• [TEXT EXTRACT]:
......

I’ll avoid spoilers, but I can say that they fixed most of the issues that plagued the 2nd film. I think this is because Yoneda is abck at the director’s chair.
The film returns to the vibrant, fantasy-colorfull vibe of the first film of the trilogy and if you ask me, that is not a bad thing at all. The pacing is pretty good, you don’t get many boring moments here. Unlike the 2nd part, this movie features some very dramatic scenes and there is quite a bit of suspence. There are a few plot holes, but none are film-ruining and you can easily pass over them.
There is also one very cool plot turning point where the plot mades you think the film is over, but suddenly it turns the tables on the viewer and you relize that it is indeed far from over. I won’t spoil this, but its probably the most elegant and suprising plot turning point in kaiju films.
Overall the plot is fun, while staying frree from emotional drama and remaining very kid friendly.
This is another score by Watanabe, who made the music for the previous 2 parts of the trilogy. As before, the music performs its part well and does not detach from the overall feel of the film.
Tate Misato is the new arrival that steps in the shoes of Yamaguchi Sayaka as the new actress for the characte rof Lora, the emotional “good” shobijin. She is not anythign special, but not horrible either.
The characters actually grow with the trilogy. Belvera stared out as a pretty one-dimensional villain, but the paly of Hano Aki helped to changed this and by this movie, Belvera is more of an anti-hero and is arguably the most and memorable character of the trilogy.
We again get a new cast of child and adult actors who portray ordinary mortals n this film. The main child character is Shota and the boy that takes his role actually does a pretty good job for a child actor. Also the character is likable and not annoying like many other child characters.
The rest of the cast are arguably pretty poor, but the good thing is that they have only minor roles and don’t appear much during the movie.
Don’t get me wrong, I like King Ghidorah (especially this design) but seeing him aghan was a bit like: “Oh. You again. How original. Suprising too.” Its just that this kaiju appears in so many films over and over again that I was hoping for something fresh. But its better to have him appear again in this cool-looking incarnation than to have a new, but bland and bad looking new kaiju.
We also have Mothra which takes a series of forms here. I won’t spoil this for you, but the new forms are both powerfull and good looking, solid designs.
Props, Special Effects&Battles
First of all, the battle choreography is much, much better than the one from part 2. We get some creative fights here that include your old-school smash&bite moves of Showa origin (yes, including Mothra). I have to say that of all the films of the trilogy, I enjoyed the battles in this part the most.
Other special effects are better than in part 2, but again not really overwhelmingly amazing. There si some city destruction, but the buildings mostly fall apart clouded by smoke. You don’t get to see Showa-style miniature buildings sets get blown apart.

......

• [SUPPLIED MATERIAL]:

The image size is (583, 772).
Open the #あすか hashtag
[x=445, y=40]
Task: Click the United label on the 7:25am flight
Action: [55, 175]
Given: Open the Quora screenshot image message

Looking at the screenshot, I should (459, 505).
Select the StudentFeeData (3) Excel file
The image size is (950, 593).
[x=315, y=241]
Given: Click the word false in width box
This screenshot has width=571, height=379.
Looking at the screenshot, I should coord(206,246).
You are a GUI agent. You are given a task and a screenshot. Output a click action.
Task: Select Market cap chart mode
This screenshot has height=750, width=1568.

......

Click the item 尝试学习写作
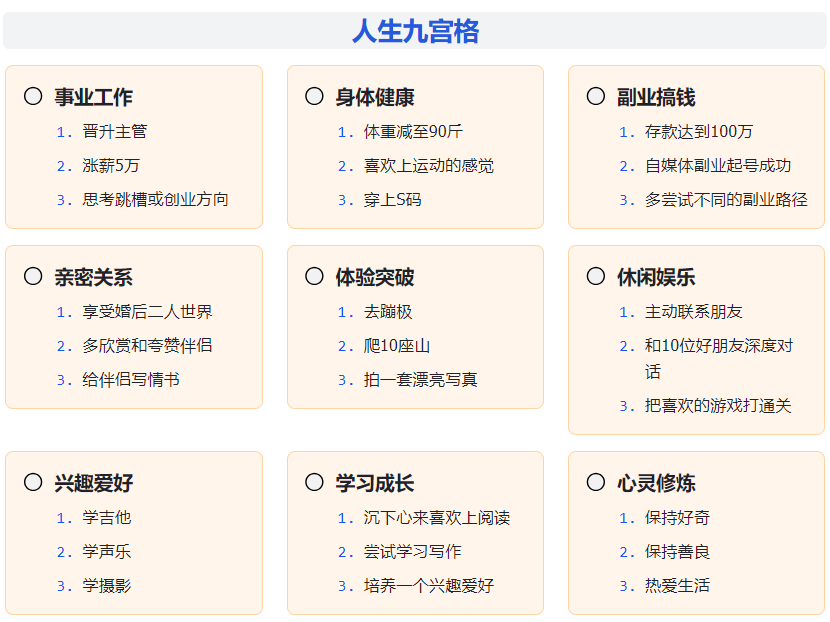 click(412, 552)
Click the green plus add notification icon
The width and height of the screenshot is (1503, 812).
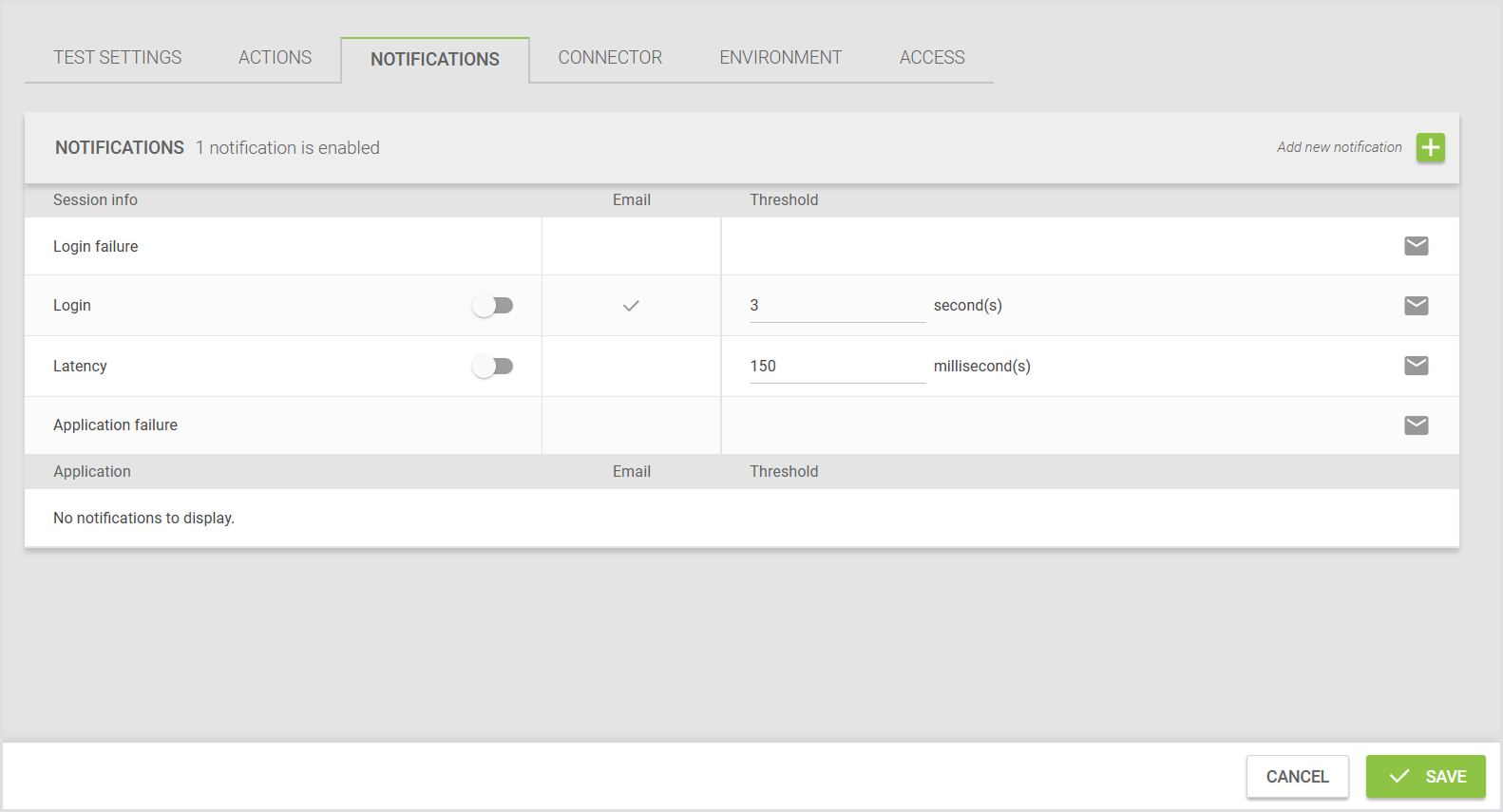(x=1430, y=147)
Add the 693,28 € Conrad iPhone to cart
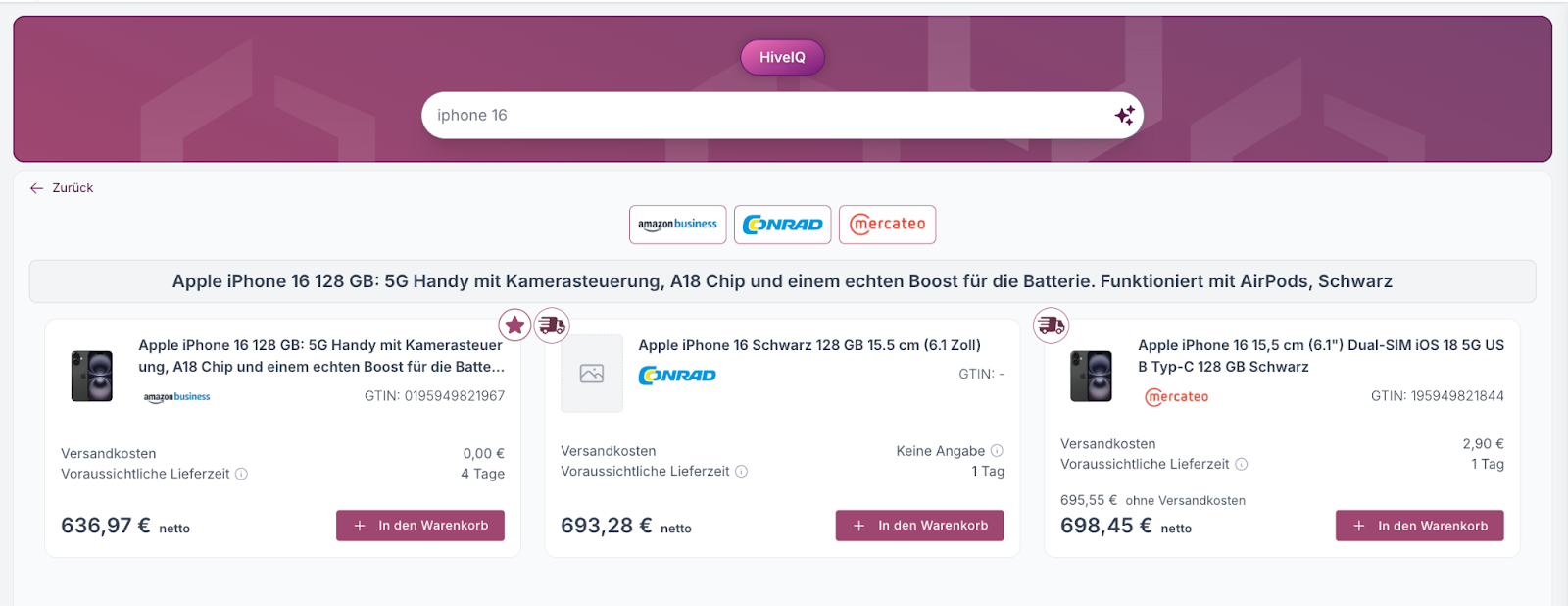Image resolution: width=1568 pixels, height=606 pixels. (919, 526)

......

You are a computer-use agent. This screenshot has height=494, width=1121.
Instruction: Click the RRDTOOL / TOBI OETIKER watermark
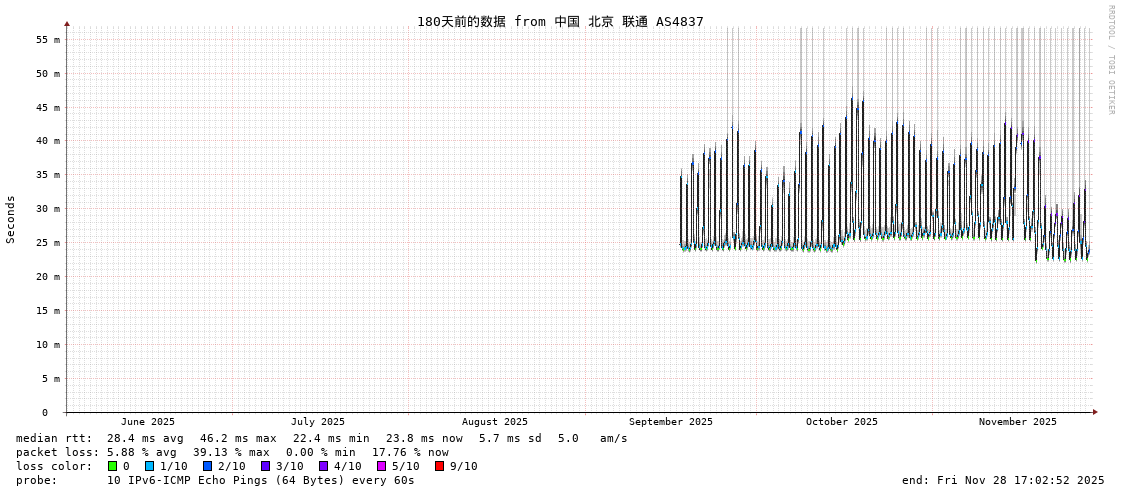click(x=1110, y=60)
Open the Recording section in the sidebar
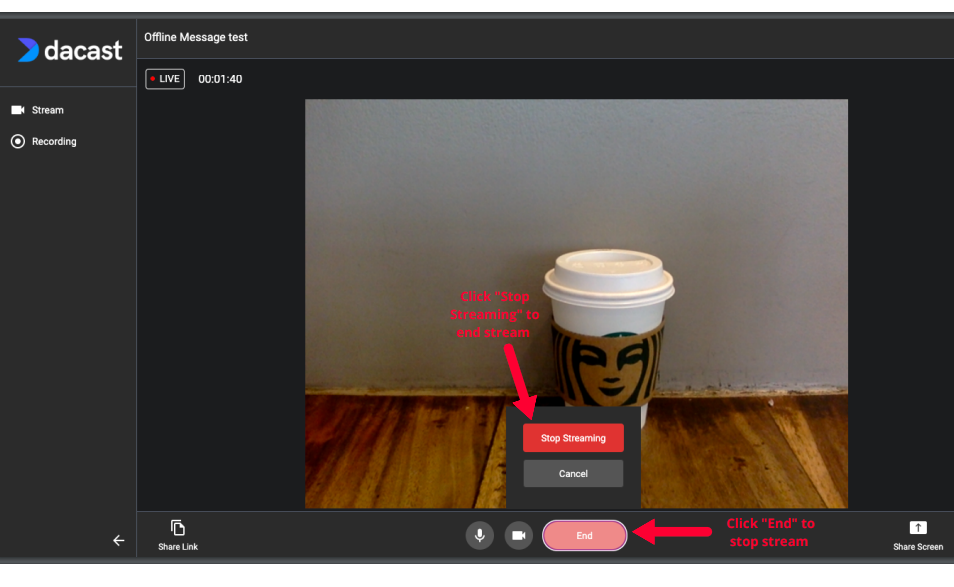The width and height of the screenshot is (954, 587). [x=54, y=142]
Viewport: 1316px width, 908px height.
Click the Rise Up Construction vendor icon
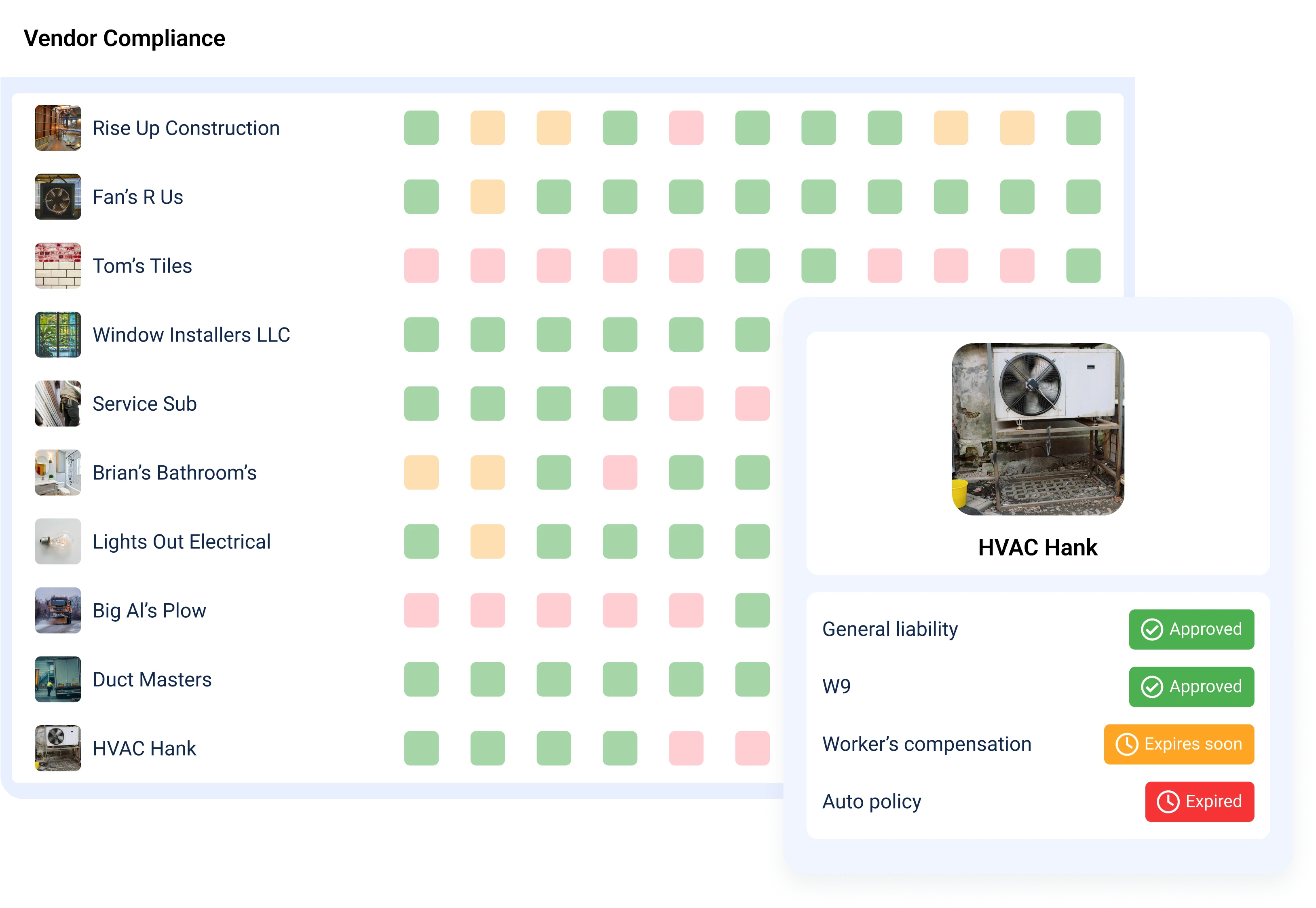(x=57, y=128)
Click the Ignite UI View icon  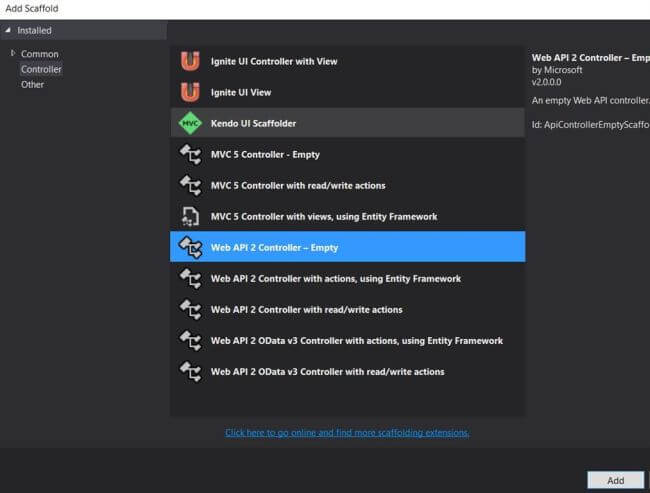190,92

......

• [WHAT YOU WILL DO]:
1/ In the film review, why does the reviewer say the weak supporting cast is not a serious drawback? Answer in one to three sentences.
2/ According to the film review, which actress plays Lora in this film?
3/ Please retype the film review from "Tate Misato is" up to and including "during the movie.".

• [RESULTS IN ORDER]:
1/ The reviewer calls the rest of the cast pretty poor, but says they have only minor roles. They also don't appear much during the movie.

2/ Tate Misato

3/
Tate Misato is the new arrival that steps in the shoes of Yamaguchi Sayaka as the new actress for the characte rof Lora, the emotional “good” shobijin. She is not anythign special, but not horrible either.
The characters actually grow with the trilogy. Belvera stared out as a pretty one-dimensional villain, but the paly of Hano Aki helped to changed this and by this movie, Belvera is more of an anti-hero and is arguably the most and memorable character of the trilogy.
We again get a new cast of child and adult actors who portray ordinary mortals n this film. The main child character is Shota and the boy that takes his role actually does a pretty good job for a child actor. Also the character is likable and not annoying like many other child characters.
The rest of the cast are arguably pretty poor, but the good thing is that they have only minor roles and don’t appear much during the movie.